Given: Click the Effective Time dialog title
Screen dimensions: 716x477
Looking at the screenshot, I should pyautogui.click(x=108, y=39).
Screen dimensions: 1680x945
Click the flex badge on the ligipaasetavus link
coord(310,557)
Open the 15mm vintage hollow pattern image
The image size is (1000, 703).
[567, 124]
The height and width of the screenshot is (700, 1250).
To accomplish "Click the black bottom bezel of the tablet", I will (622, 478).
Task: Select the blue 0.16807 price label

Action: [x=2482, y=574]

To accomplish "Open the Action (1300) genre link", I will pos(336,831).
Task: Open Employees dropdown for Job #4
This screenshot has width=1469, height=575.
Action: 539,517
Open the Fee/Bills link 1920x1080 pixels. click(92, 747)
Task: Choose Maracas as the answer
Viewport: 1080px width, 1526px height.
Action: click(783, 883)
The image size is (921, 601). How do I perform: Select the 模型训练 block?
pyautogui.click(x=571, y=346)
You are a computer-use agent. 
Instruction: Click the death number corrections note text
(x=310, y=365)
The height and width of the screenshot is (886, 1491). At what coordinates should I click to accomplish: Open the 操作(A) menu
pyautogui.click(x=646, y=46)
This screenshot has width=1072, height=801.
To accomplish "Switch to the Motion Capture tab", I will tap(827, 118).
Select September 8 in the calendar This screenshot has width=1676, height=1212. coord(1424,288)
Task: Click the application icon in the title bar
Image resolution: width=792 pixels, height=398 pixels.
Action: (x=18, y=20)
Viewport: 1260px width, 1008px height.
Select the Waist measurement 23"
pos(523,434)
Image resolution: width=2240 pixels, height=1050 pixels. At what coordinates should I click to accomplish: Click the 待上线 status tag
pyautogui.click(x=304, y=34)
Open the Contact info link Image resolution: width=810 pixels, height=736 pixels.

■ ■ ■ ■ ■ ■ ■

* _Task directions_
Render the records from the line containing "I will pos(336,831)." through the end of the records as a Markdown table with the columns Row and Line, omitting blank lines.

* _Answer to the problem_
| Row | Line |
|---|---|
| 1 | To accomplish "Open the Action (1300) genre link", I will pos(336,831). |
| 2 | Task: Open Employees dropdown for Job #4 |
| 3 | This screenshot has width=1469, height=575. |
| 4 | Action: 539,517 |
| 5 | Open the Fee/Bills link 1920x1080 pixels. click(92, 747) |
| 6 | Task: Choose Maracas as the answer |
| 7 | Viewport: 1080px width, 1526px height. |
| 8 | Action: click(783, 883) |
| 9 | The image size is (921, 601). How do I perform: Select the 模型训练 block? |
| 10 | pyautogui.click(x=571, y=346) |
| 11 | You are a computer-use agent.  |
| 12 | Instruction: Click the death number corrections note text |
| 13 | (x=310, y=365) |
| 14 | The height and width of the screenshot is (886, 1491). At what coordinates should I click to accomplish: Open the 操作(A) menu |
| 15 | pyautogui.click(x=646, y=46) |
| 16 | This screenshot has width=1072, height=801. |
| 17 | To accomplish "Switch to the Motion Capture tab", I will tap(827, 118). |
| 18 | Select September 8 in the calendar This screenshot has width=1676, height=1212. coord(1424,288) |
| 19 | Task: Click the application icon in the title bar |
| 20 | Image resolution: width=792 pixels, height=398 pixels. |
| 21 | Action: (x=18, y=20) |
| 22 | Viewport: 1260px width, 1008px height. |
| 23 | Select the Waist measurement 23" |
| 24 | pos(523,434) |
| 25 | Image resolution: width=2240 pixels, height=1050 pixels. At what coordinates should I click to accomplish: Click the 待上线 status tag |
| 26 | pyautogui.click(x=304, y=34) |
| 27 | Open the Contact info link Image resolution: width=810 pixels, height=736 pixels. |